Entries for locating words and elements
BEGIN

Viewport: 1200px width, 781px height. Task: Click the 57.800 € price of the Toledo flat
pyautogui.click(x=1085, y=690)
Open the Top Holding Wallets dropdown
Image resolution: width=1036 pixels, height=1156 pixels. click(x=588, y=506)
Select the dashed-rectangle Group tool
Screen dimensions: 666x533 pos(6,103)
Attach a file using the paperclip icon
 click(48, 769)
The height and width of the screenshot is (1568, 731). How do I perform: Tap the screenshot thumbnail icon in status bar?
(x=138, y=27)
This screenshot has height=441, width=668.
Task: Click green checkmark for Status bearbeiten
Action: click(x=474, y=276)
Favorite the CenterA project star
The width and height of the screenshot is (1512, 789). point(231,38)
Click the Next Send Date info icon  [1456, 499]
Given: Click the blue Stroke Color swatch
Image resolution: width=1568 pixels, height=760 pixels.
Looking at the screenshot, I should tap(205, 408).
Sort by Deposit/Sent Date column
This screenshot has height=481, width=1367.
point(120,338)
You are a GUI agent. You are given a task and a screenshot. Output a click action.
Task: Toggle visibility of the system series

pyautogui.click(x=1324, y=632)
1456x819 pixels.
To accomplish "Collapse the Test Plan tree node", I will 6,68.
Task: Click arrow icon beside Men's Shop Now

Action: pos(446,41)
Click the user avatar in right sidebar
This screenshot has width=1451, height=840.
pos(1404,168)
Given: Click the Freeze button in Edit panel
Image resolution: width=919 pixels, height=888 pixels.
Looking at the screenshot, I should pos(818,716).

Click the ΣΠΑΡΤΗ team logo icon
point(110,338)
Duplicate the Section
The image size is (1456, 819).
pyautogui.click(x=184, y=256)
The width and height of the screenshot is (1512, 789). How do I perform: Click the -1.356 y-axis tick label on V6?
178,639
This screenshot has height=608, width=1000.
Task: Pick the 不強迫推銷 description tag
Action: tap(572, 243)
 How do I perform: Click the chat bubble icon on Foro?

END

> Exercise
Copy out every line of the listing above word for word, without any changes.

> Result of the exercise
Viewport: 1200px width, 781px height. Task: Click the 57.800 € price of the Toledo flat
pyautogui.click(x=1085, y=690)
Open the Top Holding Wallets dropdown
Image resolution: width=1036 pixels, height=1156 pixels. click(x=588, y=506)
Select the dashed-rectangle Group tool
Screen dimensions: 666x533 pos(6,103)
Attach a file using the paperclip icon
 click(48, 769)
The height and width of the screenshot is (1568, 731). How do I perform: Tap the screenshot thumbnail icon in status bar?
(x=138, y=27)
This screenshot has height=441, width=668.
Task: Click green checkmark for Status bearbeiten
Action: click(x=474, y=276)
Favorite the CenterA project star
The width and height of the screenshot is (1512, 789). point(231,38)
Click the Next Send Date info icon  [1456, 499]
Given: Click the blue Stroke Color swatch
Image resolution: width=1568 pixels, height=760 pixels.
Looking at the screenshot, I should tap(205, 408).
Sort by Deposit/Sent Date column
This screenshot has height=481, width=1367.
point(120,338)
You are a GUI agent. You are given a task and a screenshot. Output a click action.
Task: Toggle visibility of the system series

pyautogui.click(x=1324, y=632)
1456x819 pixels.
To accomplish "Collapse the Test Plan tree node", I will 6,68.
Task: Click arrow icon beside Men's Shop Now

Action: pos(446,41)
Click the user avatar in right sidebar
This screenshot has width=1451, height=840.
pos(1404,168)
Given: Click the Freeze button in Edit panel
Image resolution: width=919 pixels, height=888 pixels.
Looking at the screenshot, I should pos(818,716).

Click the ΣΠΑΡΤΗ team logo icon
point(110,338)
Duplicate the Section
The image size is (1456, 819).
pyautogui.click(x=184, y=256)
The width and height of the screenshot is (1512, 789). How do I perform: Click the -1.356 y-axis tick label on V6?
178,639
This screenshot has height=608, width=1000.
Task: Pick the 不強迫推銷 description tag
Action: tap(572, 243)
 How do I perform: Click the chat bubble icon on Foro?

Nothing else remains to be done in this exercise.